Lateral flow strip biosensor; Dengue detection; Gold nanoparticles; Competitive binding assay.


A lateral flow strip biosensor (LFSB) is a type of sensor in which the elements are arranged in a strip of membrane and a test sample is allowed to elute through the membrane. The interpretation of the results will vary depending on the signal transduction mechanism. LFSB’s are gaining more attention as a detection platform because they are easy-to-use, rapid, and amenable to point-of-care testing. This allows for a test that requires minimal technical expertise to interpret the results [1].

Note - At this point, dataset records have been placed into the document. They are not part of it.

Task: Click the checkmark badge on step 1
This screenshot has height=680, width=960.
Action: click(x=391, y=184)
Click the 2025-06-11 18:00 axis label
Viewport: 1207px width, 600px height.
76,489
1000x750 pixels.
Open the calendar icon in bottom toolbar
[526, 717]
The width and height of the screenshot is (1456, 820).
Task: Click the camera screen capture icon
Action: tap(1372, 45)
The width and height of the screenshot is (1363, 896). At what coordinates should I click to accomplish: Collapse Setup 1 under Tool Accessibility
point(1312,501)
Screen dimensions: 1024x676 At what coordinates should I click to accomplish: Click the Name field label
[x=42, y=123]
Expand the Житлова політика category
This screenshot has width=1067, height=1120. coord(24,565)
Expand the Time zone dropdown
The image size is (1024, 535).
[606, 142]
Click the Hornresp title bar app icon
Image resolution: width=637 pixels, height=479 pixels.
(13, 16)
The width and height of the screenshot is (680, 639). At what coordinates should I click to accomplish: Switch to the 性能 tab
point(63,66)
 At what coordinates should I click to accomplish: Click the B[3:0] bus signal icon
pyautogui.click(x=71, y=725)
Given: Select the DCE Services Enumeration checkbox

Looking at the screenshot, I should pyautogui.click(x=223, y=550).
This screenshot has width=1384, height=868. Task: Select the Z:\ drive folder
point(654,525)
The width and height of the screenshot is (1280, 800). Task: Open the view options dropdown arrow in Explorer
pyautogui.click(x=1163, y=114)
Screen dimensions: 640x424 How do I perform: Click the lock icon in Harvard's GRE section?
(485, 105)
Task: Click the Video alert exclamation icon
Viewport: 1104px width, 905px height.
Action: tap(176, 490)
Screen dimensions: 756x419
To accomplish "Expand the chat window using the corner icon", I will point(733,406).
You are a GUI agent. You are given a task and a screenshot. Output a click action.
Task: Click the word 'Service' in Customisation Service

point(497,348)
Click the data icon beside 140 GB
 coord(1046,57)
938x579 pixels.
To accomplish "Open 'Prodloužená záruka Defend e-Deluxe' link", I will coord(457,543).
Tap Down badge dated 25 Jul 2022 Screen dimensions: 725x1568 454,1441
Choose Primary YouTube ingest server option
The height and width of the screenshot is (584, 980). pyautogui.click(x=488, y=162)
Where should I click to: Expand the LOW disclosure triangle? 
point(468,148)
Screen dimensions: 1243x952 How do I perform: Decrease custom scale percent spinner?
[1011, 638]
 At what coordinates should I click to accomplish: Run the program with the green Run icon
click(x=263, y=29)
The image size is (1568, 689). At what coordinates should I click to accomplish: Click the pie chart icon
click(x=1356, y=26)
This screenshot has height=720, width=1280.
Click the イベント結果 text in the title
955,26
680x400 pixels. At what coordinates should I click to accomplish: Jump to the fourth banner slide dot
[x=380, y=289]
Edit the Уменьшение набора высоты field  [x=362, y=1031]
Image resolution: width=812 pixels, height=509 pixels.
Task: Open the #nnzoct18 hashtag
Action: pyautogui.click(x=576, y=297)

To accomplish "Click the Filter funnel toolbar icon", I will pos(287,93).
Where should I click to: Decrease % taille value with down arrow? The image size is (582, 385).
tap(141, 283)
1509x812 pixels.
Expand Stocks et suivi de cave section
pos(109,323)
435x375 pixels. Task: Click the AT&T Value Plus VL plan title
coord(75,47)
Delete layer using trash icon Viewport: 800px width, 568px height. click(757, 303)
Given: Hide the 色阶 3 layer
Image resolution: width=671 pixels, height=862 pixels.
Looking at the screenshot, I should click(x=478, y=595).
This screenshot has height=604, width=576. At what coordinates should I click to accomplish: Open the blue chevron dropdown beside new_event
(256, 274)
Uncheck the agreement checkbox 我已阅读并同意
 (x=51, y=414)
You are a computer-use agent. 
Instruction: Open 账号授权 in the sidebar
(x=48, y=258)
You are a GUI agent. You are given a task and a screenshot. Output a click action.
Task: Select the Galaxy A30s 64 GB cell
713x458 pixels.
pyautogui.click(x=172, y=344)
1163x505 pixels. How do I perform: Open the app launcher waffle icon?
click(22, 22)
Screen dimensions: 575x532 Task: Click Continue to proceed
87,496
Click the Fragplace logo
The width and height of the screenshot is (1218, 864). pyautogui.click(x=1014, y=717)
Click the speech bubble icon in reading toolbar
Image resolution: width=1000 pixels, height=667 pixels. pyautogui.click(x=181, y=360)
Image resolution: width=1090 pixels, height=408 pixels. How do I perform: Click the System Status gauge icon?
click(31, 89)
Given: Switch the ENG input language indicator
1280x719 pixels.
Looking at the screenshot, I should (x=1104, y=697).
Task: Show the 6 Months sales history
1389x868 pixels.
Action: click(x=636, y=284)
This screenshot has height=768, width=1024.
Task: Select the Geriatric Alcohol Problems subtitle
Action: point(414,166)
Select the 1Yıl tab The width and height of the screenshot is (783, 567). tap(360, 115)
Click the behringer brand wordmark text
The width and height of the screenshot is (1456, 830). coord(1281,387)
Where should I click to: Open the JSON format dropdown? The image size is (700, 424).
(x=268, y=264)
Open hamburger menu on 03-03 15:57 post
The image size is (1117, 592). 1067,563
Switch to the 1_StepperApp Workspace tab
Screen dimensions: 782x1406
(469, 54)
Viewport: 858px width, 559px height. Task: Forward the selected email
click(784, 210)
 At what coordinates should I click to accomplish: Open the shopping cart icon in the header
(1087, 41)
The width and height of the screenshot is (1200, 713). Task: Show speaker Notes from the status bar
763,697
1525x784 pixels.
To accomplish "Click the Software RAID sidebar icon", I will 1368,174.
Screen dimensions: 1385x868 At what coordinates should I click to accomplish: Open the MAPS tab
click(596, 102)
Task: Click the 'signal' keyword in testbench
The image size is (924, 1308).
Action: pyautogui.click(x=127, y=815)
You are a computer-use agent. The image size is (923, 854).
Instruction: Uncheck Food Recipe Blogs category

LFSB may be used to detect various targets including nucleic acids [2,3], proteins [4], bacteria [5,6] and small organic compounds [7,8], among others. Most common forms of LFSB use gold nanoparticles conjugated to the antibody of the analyte to be studied, and a secondary antibody immobilized into the test strip to give a characteristic red band if the analyte is detected. Gold nanoparticles are often used because of the ease of modification and bioconjugation to different biomolecules, and its high extinction coefficient [9]. Depending on the antibody attached to the gold nanoparticles, the LFSB format has been used in several applications including bacterial and viral infections such as Citrus tristeza virus in plants, leptospirosis, rotavirus, hepatitis B and C virus. [10].

For this study, nucleic acids are used as a target and dengue is chosen to be the initial application because there has been no reported nucleic-acid based lateral flow strip biosensor for dengue, and dengue fever is rampant in the Philippines. The World Health Organization (WHO) has estimated that some 50-100 million are affected by this disease in a year and 20,000 died from the disease in its report in 2004. Dengue is one of the most widely spread mosquito-borne disease. Early diagnosis of the disease is one of the key ways to address this concern; however, this remains a challenge because of the similar symptoms at the onset of the disease. Thus, there is a need for a simple, rapid, and low cost detection for dengue. Also, for viral infections, the virus RNA appears at the onset of the disease, and this is important for early detection. Previous studies on the detection of dengue include detection via electrochemiluminescence [11], RNA amplification via reverse-transcription polymerase chain reaction (RT-PCR) [12,13], nucleic-acid sequence based amplification (NASBA) [13,14] and reverse-transcription loop-mediated isothermal amplification (RTLAMP) [15] or antigen-antibody based dipstick biosensor [16,17]. Another reason why RNA is used as the target biomarker is that there is a high correlation between febrile phase and the viraemia titer in a patient with dengue (p<0.001) [18]. This means that, during the febrile period, i.e., when the patient has fever, the amount of dengue viral RNA is also at its peak.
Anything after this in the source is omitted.